May’s rebuke for EU bullies is election dynamite
EXACTLY when, between the marinated cheese starter and white chocolate sorbet pudding, Jean-Claude Juncker decided Theresa May was “delusional” is unclear.
Whether it was over the leg of duck that ministers said they would not pay the Brexit bill or Mr Juncker produced the 2,000-page Canadian free trade deal remains unknown. But it didn’t take long for the gist of the now infamous Downing Street dinner to make it into the pages of a German newspaper via a “senior Commission source”.
Mr Juncker, the European Commission
president, was “10 times more sceptical” about the chances of a Brexit deal after the meal, Frankfurter Allgemeine Sonntagszeitung was told. Mrs May was variously described in briefings as living in a “parallel reality” and a “different galaxy”, while her demands were dismissed as “incredible” and “completely unreal”.
If the briefings were designed to steal Brussels the upper hand in Brexit talks, Mrs May responded with both barrels on Wednesday.
“Britain’s negotiating position in Europe has been misrepresented in the Continental press,” she said from the steps of Downing Street.
“The European Commission’s negotiating stance has hardened. Threats against Britain have been issued by European politicians and officials. All of these acts have been deliberately timed to affect the result of the general election that will take place on June 8.”
Those who read the newspaper front pages that followed were left in little doubt about the target of the Prime Minister’s attack – bullying Brussels bureaucrats.
But for strategists in the election bunker at Conservative Campaign Headquarters (CCHQ), another audience was in mind: the Brexit voters they needed to win a historic majority.
Why? Because Mrs May’s path to a wipeout victory is built on hoovering up voters who are abandoning Ukip and attracting Labour supporters who backed Leave. That is why the Prime Minister has pitched a vote for her as the patriotic choice – the only way to strengthen Britain’s negotiating hand.
“Theresa May has effectively clothed herself with the mantle of Boudicca,” Neil Hamilton, Ukip’s leader in Wales, said this weekend. Critics claim the fact Mrs May’s logic does not stand up to scrutiny proves the point. Did EU leaders really believe that briefing snippets of a dinner would hand Jeremy Corbyn victory?
Eurosceptics and Cabinet ministers insist otherwise, saying the threat is real.

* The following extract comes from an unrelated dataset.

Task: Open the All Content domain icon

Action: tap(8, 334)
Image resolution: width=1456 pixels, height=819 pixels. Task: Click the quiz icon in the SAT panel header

But there is widespread agreement that sideswipes from Brussels play into the hands of the Tories.
“Maybe next time EU leaders could have a group photograph of them all standing there looking out across the Channel,” said Iain Duncan Smith, the
‘The threat of Alex Salmond as puppet master has been replaced with Brussels getting nasty, but the message is the same’
former Conservative leader, of the briefings. “It reminds the British people why they voted to leave the EU.”
Some detect the hand of Sir Lynton Crosby, the “Wizard of Oz” who masterminded the 2015 Tory majority and is back helping the campaign this year.
At the last general election, Sir Lynton used the prospect of the SNP manipulating Ed Miliband to make voters really consider who they wanted in No 10 – a metric David Cameron had a clear lead on.
This time, the threat of Alex Salmond as puppet master has been replaced with Brussels getting nasty, but the message is the same – during unstable times, a strong leader is needed.
“In all elections you need to elevate the risk and the consequences of the other side getting in,” explained Giles Kenningham, Tory director of communications at the last election.
“In 2015, that centred on the threat of a Labour/SNP coalition. It became the big debating point of the election and was the monkey on Labour’s back.
“We raised the threat at the start of the campaign and they failed to kill the idea early on and never recovered.”
He added: “This time you can see how the Conservatives can leverage the issue of Brexit in a similar way. Given Labour are all over the shop on Brexit, it’s a no brainer.”
European diplomats also sense that Mrs May had voters in mind with her No 10 intervention. “This is electioneering. It is an election campaign,” said an EU ambassador. “My hope is when it comes to the end we can put all this behind us.”
The Tory rout at last week’s local elections suggests the tactic is paying off. Ukip lost every council seat they contested bar one – with much of that vote going to the Tories.
Cabinet ministers are gleeful about how Brexit is playing on the doorstep.
Speaking after Mrs May’s intervention, one said: “I’ve just been sitting in the pub and a woman I’ve never met said, ‘I hope you do well in this election and get a good deal for us. I just don’t like this bullying thing.’”
The key for Team May is to keep up the momentum. The greatest threat is complacency, which explains the deadpan reaction to remarkable local election gains. But the excitement is ever present on the campaign trail. “I’ve got a bone to pick with you,” a photographer told the Prime Minister on Thursday as she was visiting Sussex. He said after the last election he put a tenner on her winning the next one. “I got odds of 40 to one,” he said. “Then I lost the ticket.”